→ **ASSIGNED TASK**
In the listing below, find the line with "Image resolution: width=806, height=2576." and the line with "Taip, noriu! (332, 1309)". Repeat those two lines and all lines between them exactly.

MATERIAL TO PROCESS Start Marker

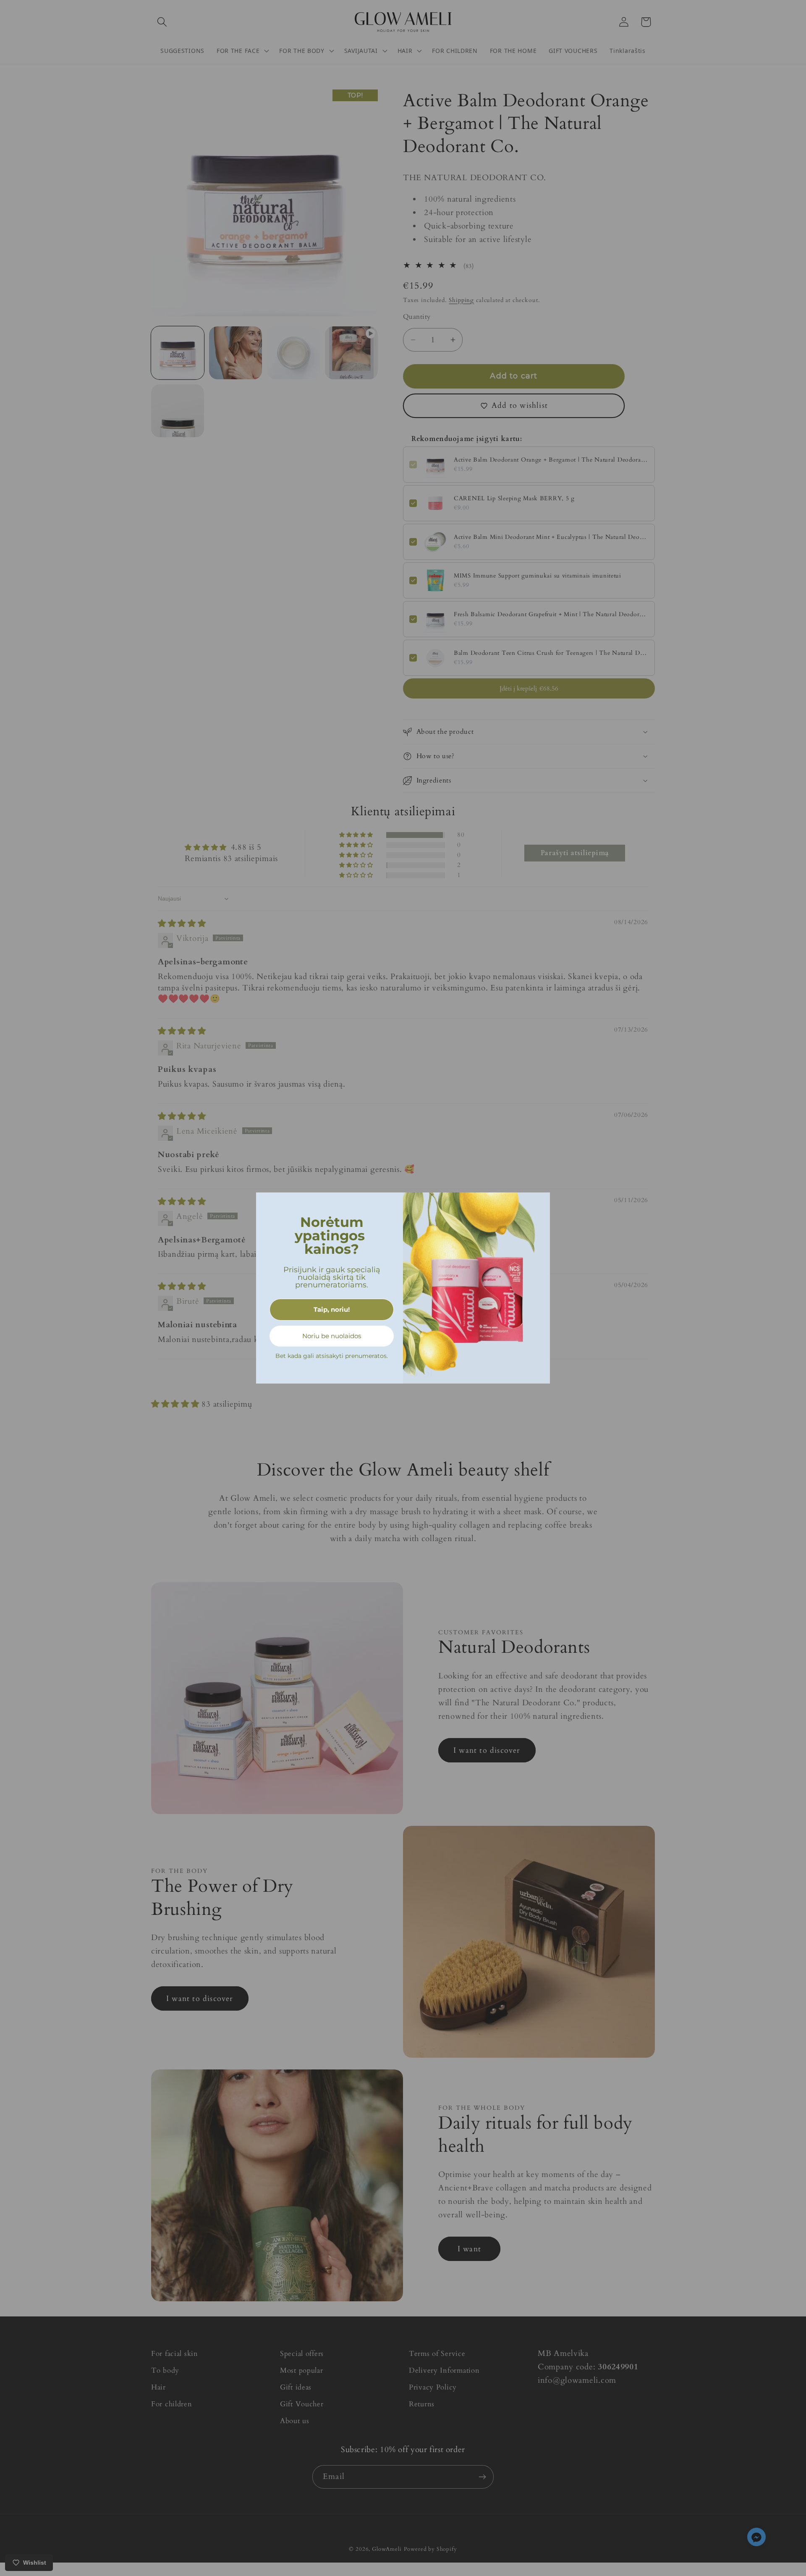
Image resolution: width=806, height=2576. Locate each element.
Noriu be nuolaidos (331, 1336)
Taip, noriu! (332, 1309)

MATERIAL TO PROCESS End Marker
MATERIAL TO PROCESS Start Marker

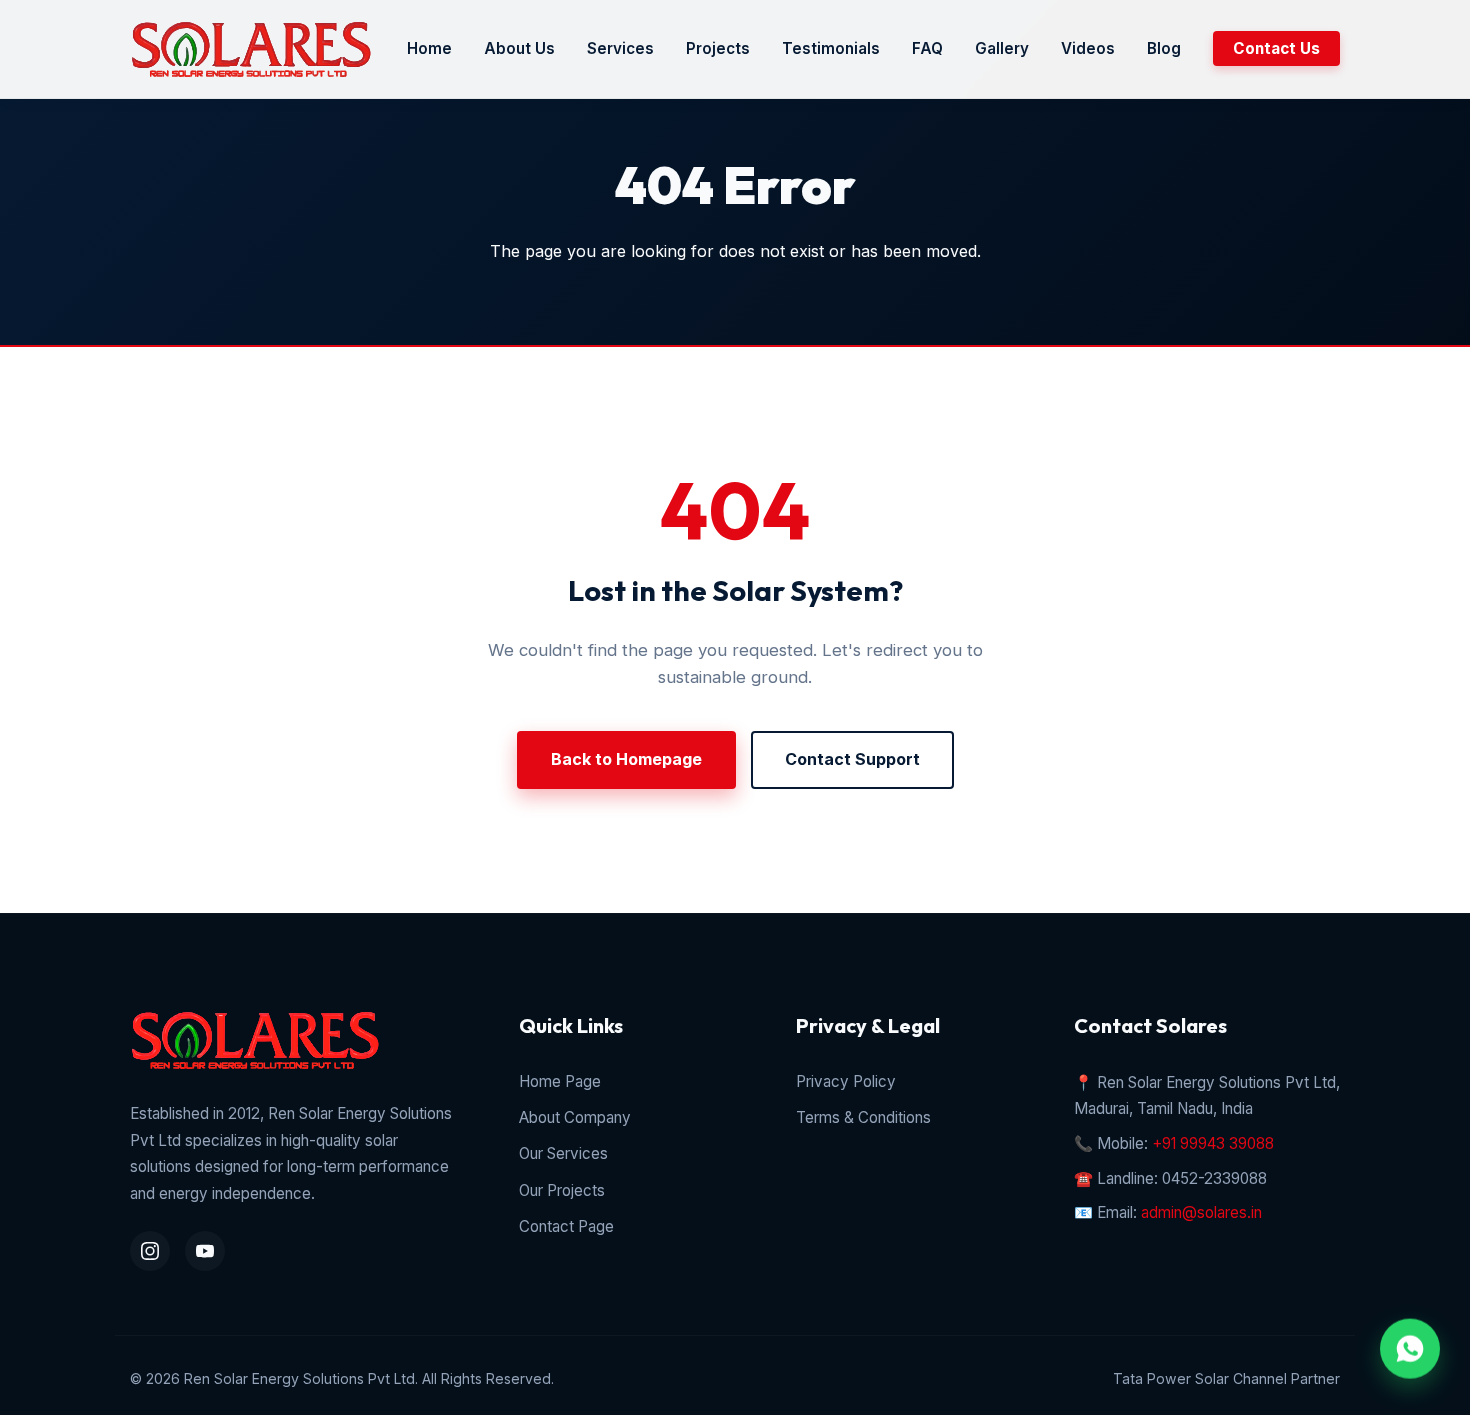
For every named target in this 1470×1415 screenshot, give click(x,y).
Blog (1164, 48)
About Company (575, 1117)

MATERIAL TO PROCESS End Marker

→ **OUTPUT FOR THIS EXERCISE**
Image resolution: width=806, height=2576. Locate each element.
Noriu be nuolaidos (331, 1336)
Taip, noriu! (332, 1309)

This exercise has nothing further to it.